Nicks' table-tapping mysticism on those first two mighty Mac albums goes down in the most delightful way, because it's in such a small dose. It's only when we get to the excesses of Tusk--Fleetwood Mac's version of the White Album, on which nobody wanted to be Ringo and everybody wanted to be Paul--that we get to peek into Stevie's crystal ball and see how her solo career pans out.

Sandwiched between songs about men making Christine cry (again) and Lindsey screaming his head off and hitting a Kleenex tissue box for drums, you'll find Stevie writing what guys would sneeringly refer to as "women's songs."

Songs about lace curtains, setting down roots, having children, and the closest thing on that album to a "Revolution No. 9"--the incomprehensible "Sisters of the Moon." Here, shrewd Stevie shows solidarity with her lunar ladies in waiting. Obviously, she knows something we don't, namely, that a gal has to go pretty darned far to get away from the pesky men who keep upsetting Christine. See what I mean by empowerment? Sisters are doing it for themselves--on the moon, fer chrissakes! Remember those old sci-fi films in which men are enslaved on the planet Venus by women in pointed hats and tacky swimwear? If Stevie had her way, we'd all be on that planet, all right, but the women in charge would be wearing pointed hats, long skirts, long boots and long shawls their nanas gave them. You degenerates out there who once lusted after La Nicks probably don't need to be told there hasn't been any sign of Stevie's thighs or even cleavage on an album cover since the 25-million-selling Rumours.

Check out the cover of Bella Donna, on which she's dressed like either a mummified Jenny Lind or a New Age Barbie (lithium crystals sold separately). On The Wild Heart, she's covered from head to toe in a long robe that looks as if it were borrowed from the hermit on the inside cover of Led Zeppelin IV! Say what you want about Madonna, but the Material Girl saw a marketing void and, by cracky, she filled it.

The problem with Ms. Nicks' solo albums until now is that they've all sounded like by-projects of the Fleetwood Mac albums they concurrently came out with. Most of the material feels as if it had been passed over by the band for sounding too much like "Dreams." You can almost hear John McVie saying, "C'mon, Stevie, I'd like to play some other notes besides F and G!"

Unfortunately, the band learned this valuable lesson after Tusk, for which every song she submitted bore an uncanny resemblance to Mac's only No. 1 hit. Henceforth, she would no longer keep her visions to herself.
────────────────────────────────────────
(Work to do)
a. In the Stevie Nicks review, transcribe the passage that begins at the words "Nicks' table-tapping mysticism" and stops after "career pans out.".
b. Render this sentence from the Stevie Nicks review in Spanish: "Henceforth, she would no longer keep her visions to herself."

(Raw data)
────────────────────────────────────────
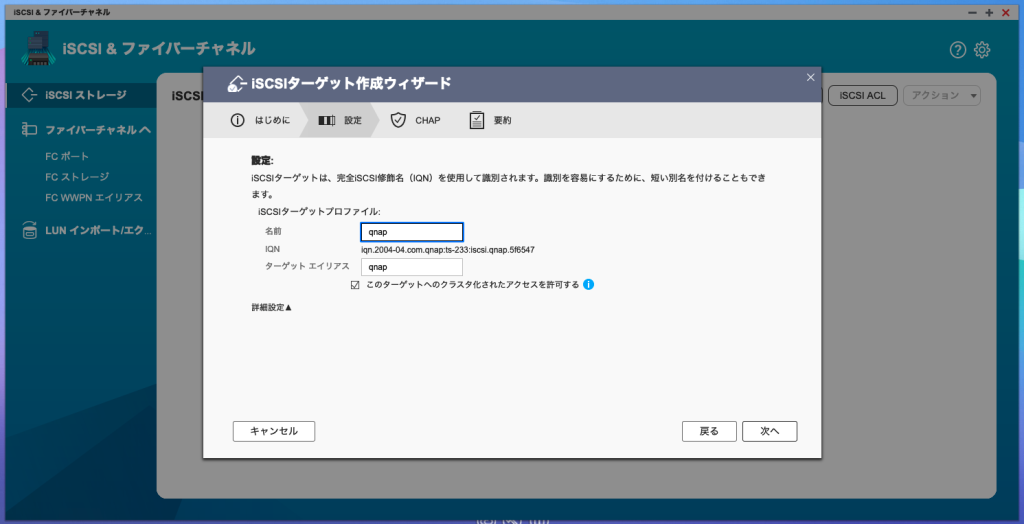Click the ターゲット エイリアス input field
Viewport: 1024px width, 524px height.
pyautogui.click(x=411, y=267)
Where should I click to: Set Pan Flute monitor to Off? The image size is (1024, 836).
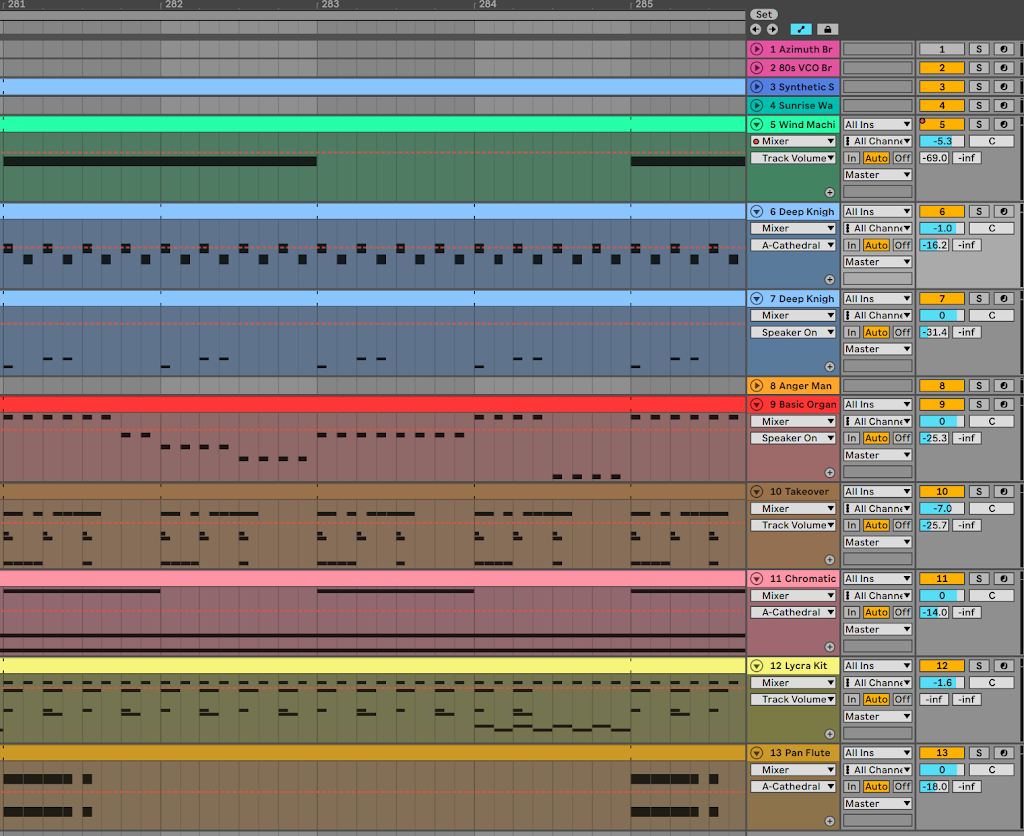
────────────────────────────────────────
(Outputs for the tasks)
a.
Nicks' table-tapping mysticism on those first two mighty Mac albums goes down in the most delightful way, because it's in such a small dose. It's only when we get to the excesses of Tusk--Fleetwood Mac's version of the White Album, on which nobody wanted to be Ringo and everybody wanted to be Paul--that we get to peek into Stevie's crystal ball and see how her solo career pans out.

b. De ahí en adelante, ya no se guardaría sus visiones para sí misma.